### Sélection
+ + + + +

Abraham Lincoln va au théâtre

CRITIQUE.
[ Scène ]

★★★ ½

 

Par les temps qui courent, une curiosité. Une énigme théâtrale. Intentionnellement déjanté. Énigmatique. Toutes narrations ou le manque de narration dans le désordre. Tous les excès sont permis. Une pièce dans tous ses états qui se permet mille et une variations. Déséquilibre.

Univers

distinctement

parallèles

texte
Élie CASTIEL

Larry Tremblay ou l’excès dans l’écriture. Une imagination sans bornes qui, le temps de cet essai expérimental, joue avec la forme, les codes de la mise en scène, les allusions à divers sujets (La bohème de Puccini, Laurel et Hardy, Al Pacino… et qui ou quoi d’autre).

Pour les uns, débile. Pour les autres, un coup de génie. Pour mettre un peu d’ordre dans tout cela, des comédiens survoltés, totalement convaincus par la proposition. Prêts à tout pour se laisser guider par l’imaginaire de Catherine Vidal, totalement absorbé par le texte de Tremblay.

Une question de contrôle.
Crédit : Yves Renaud

Une scénographie des plus brillantes (bien que pas innovante). Le miroir sur fond de scène renvoit aux spectateurs assis au balcon. Une véritable déconstruction de la célèbre « mise en abyme », cette fois-ci théâtrale. Entre le projet et l’auditoire, une complicité qui s’établit sans peine.

En 2008, à Espace Go, ils étaient trois comédiens. Dans la version-TNM, ils sont quatre. Luc Bourgeois (Laurel, le mince), Manly Soleymanlou (Hardy, le gros), Bruno Marcil (Lincoln) et une sorte d’alter ego de lui-même, mais rendu afro-canadien, Didier Lucien – un autre Abraham L. qui se bat contre vents et marées et, faut-il l’admettre, vole la vedette en peu de temps.

Un échange totalement déconstruit.
Crédit : Yves Renaud

Entre le comique vaudeville, la farce impudique, le mélodrame burlesque, cette entreprise de déconstruction se digère assez bien ou le contraire, selon votre tempérament. Pourtant, à chaque univers créé, sa propre logique.

Qui joue Marc Killman, le metteur en scène dans la pièce? Bruno Marcil (c’est certain) ou Didier Lucien (c’est évident). Ou les deux? – dans le programme de la soirée, il n’est pas indiqué. Tremblay désorganise notre logique et nous somme d’entrer dans son univers où les apparences sont trompeuses.

+ + + + +

### Extrait source
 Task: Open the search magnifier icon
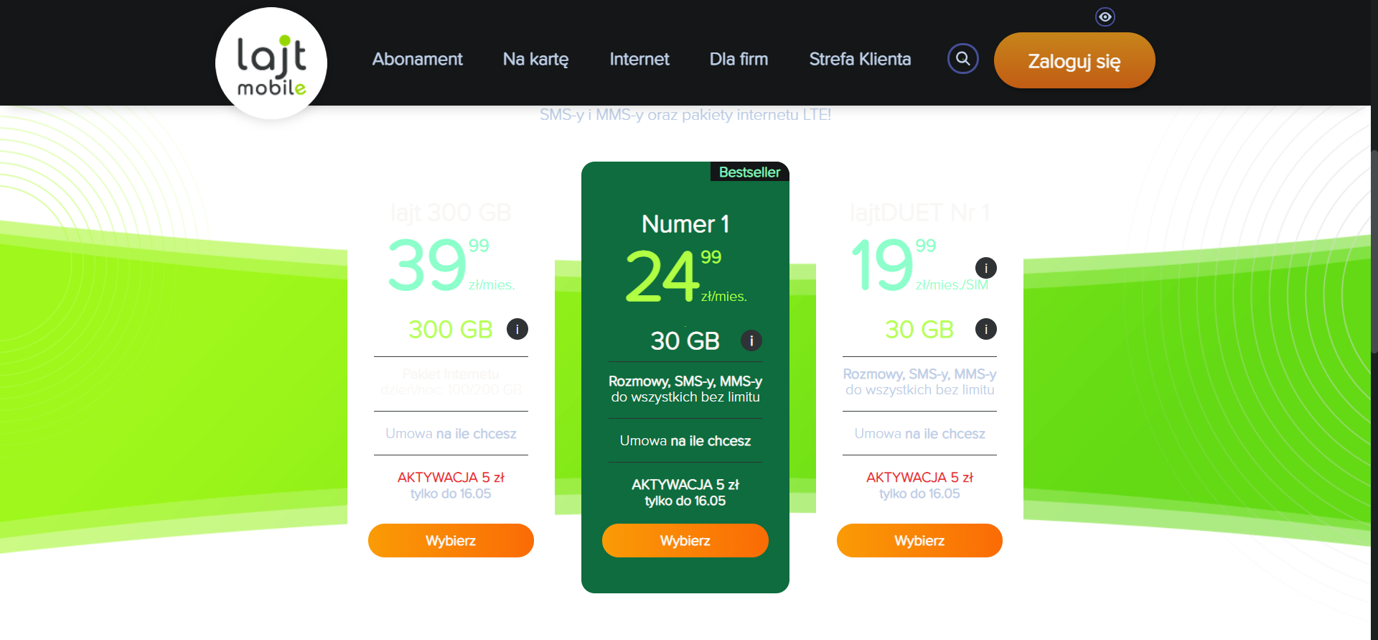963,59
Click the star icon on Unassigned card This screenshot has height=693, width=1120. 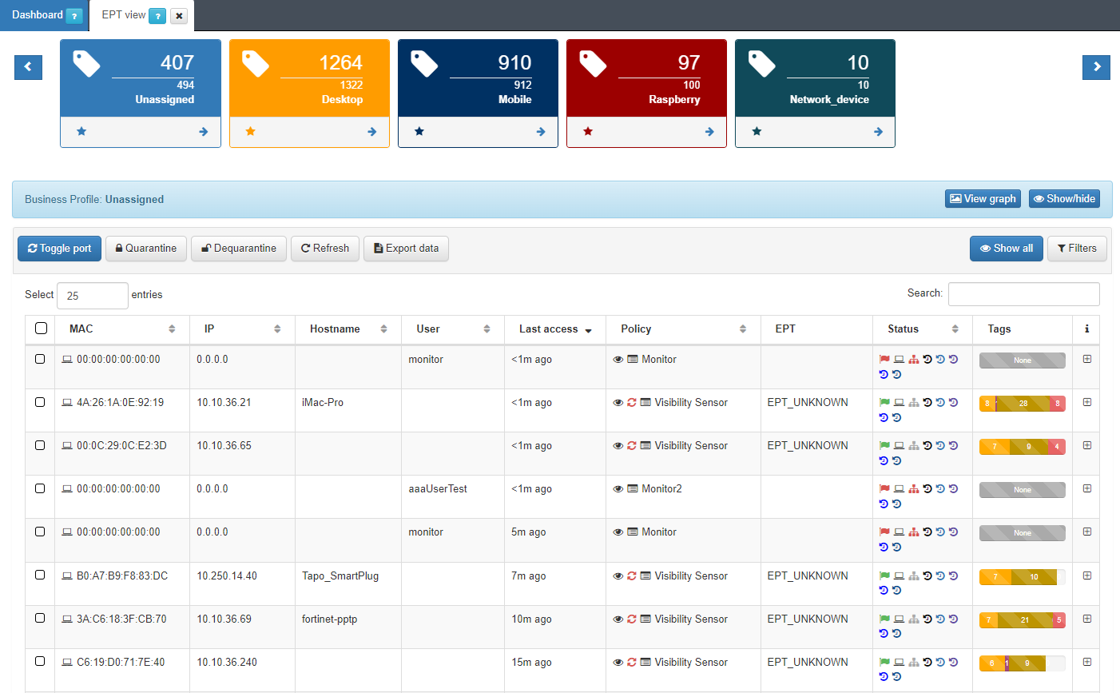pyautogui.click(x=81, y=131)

+ + + + +

### Consigne
Recopiez fidèlement le passage de la critique théâtrale qui commence à « distinctement » et va jusqu'à « question de contrôle. » inclus.

### Réponse
distinctement

parallèles

texte
Élie CASTIEL

Larry Tremblay ou l’excès dans l’écriture. Une imagination sans bornes qui, le temps de cet essai expérimental, joue avec la forme, les codes de la mise en scène, les allusions à divers sujets (La bohème de Puccini, Laurel et Hardy, Al Pacino… et qui ou quoi d’autre).

Pour les uns, débile. Pour les autres, un coup de génie. Pour mettre un peu d’ordre dans tout cela, des comédiens survoltés, totalement convaincus par la proposition. Prêts à tout pour se laisser guider par l’imaginaire de Catherine Vidal, totalement absorbé par le texte de Tremblay.

Une question de contrôle.